Stated problem: From the thread below on finding the positions of repeated numbers in a string, set down word for word the passage that opens with the words containing "I'm new to python, trying" and closes with "to an array.".

Given text:
□ □ □ □

Find the position of the next occurrences in string

Question

I'm new to python, trying to get familiar with regular expressions, and string processing. I have written a regular expression by which numbers throughout a string are identified and extracted to an array.

I want a parallel array which contains the positions of found terms.

To clarify, suppose that the main string is:

text = '11 scholars are selected to comptete on Feb 20 , 2019. 
Afterwards, 11 professors will review their submitted work. 
The results will be announced on Mar 20 , 2019.'

As I said, I can match nums = ['11', '20', '2019', '11', '20', '2019'] from the string above. Now, I want to form a synced array where stores the positions of each of these numbers. I'm using the following snippet:

positions = []
for num in nums:
   pos = text.find(num)
   positions.append(num + ' : ' + str(pos))

The positions array contains: positions = ['11 : 0', '20 : 44', '2019 : 49', '11 : 0', '20 : 44', '2019 : 49'] which obviously is not what I want. As there are duplicate numbers (like two 11's or 12's) in the list, text.find(num) returns the first occurrence of the term. So, when the program reaches the next occurrences of the token, it returns position of the first occurrence.

Any thoughts on how to fix this?

Answer 1

You can use finditer which returns an iterator yielding match objects, and you can get the matched string and the start position from these matches:

import re

text = """11 scholars are selected to comptete on Feb 20 , 2019. 
Afterwards, 11 professors will review their submitted work. 
The results will be announced on Mar 20 , 2019."""

[(m.group(0), m.start()) for m in re.finditer(r'\d+', text)]
# [('11', 0), ('20', 44), ('2019', 49), ('11', 68), ('20', 154), ('2019', 159)]

Or, if you want it formatted as in your question:

['{}: {}'.format(m.group(0), m.start()) for m in re.finditer(r'\d+', text)]
# ['11: 0', '20: 44', '2019: 49', '11: 68', '20: 154', '2019: 159']

Answer 2

@Thierry's approach is surely pythonic and makes good use of regular expressions. A simpler approach is as follows:

positions = []
i=0
for num in nums:
   pos = text.find(num, i)
   positions.append(num + ' : ' + str(pos))
   i =+ pos + len(num)

print(positions)
['11 : 0', '20 : 44', '2019 : 49', '11 : 68', '20 : 153', '2019 : 158']

□ □ □ □

Data segment:
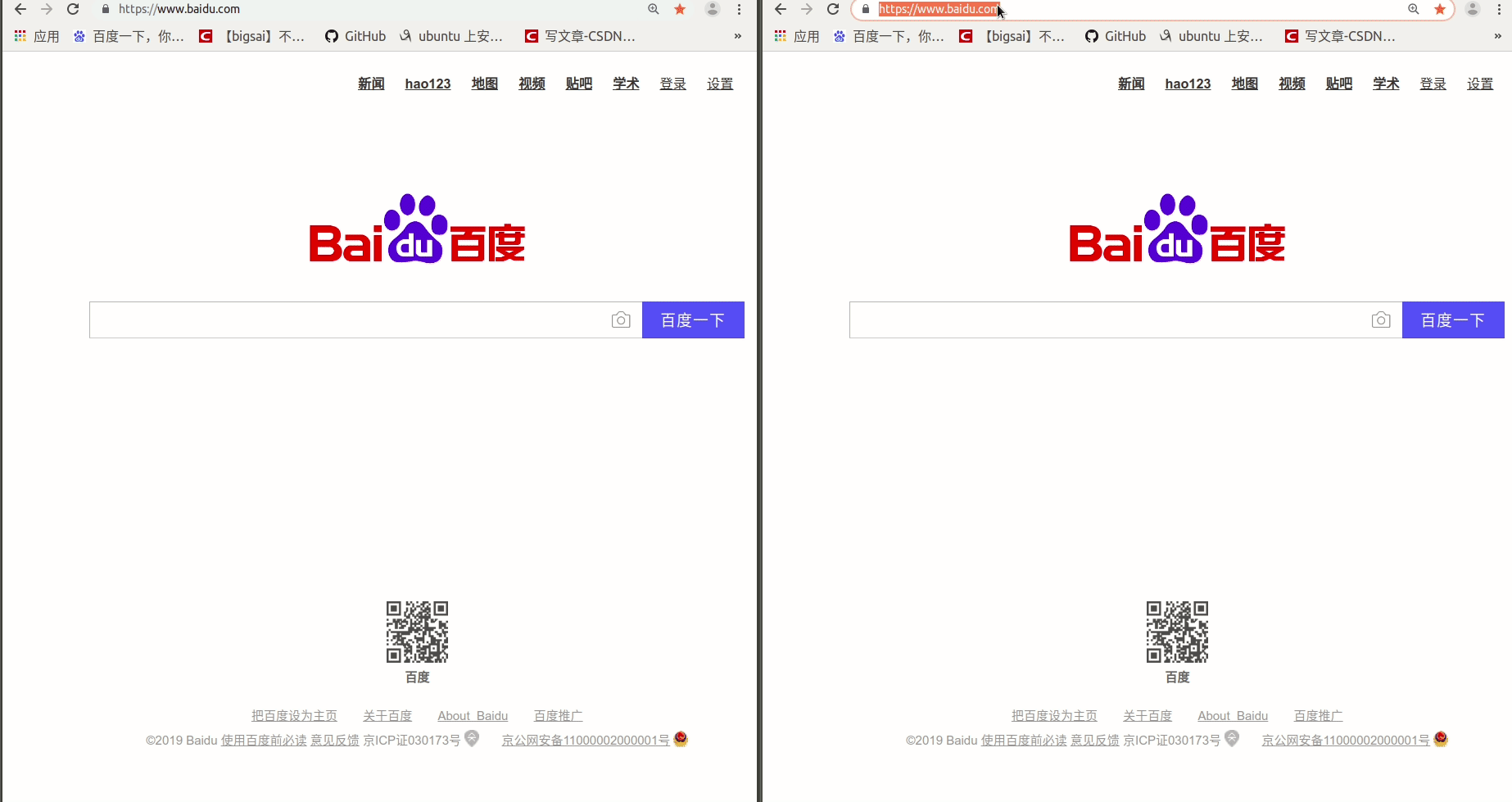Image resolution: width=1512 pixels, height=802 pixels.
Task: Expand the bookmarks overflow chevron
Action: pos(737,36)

□ □ □ □

Solution to this task:
I'm new to python, trying to get familiar with regular expressions, and string processing. I have written a regular expression by which numbers throughout a string are identified and extracted to an array.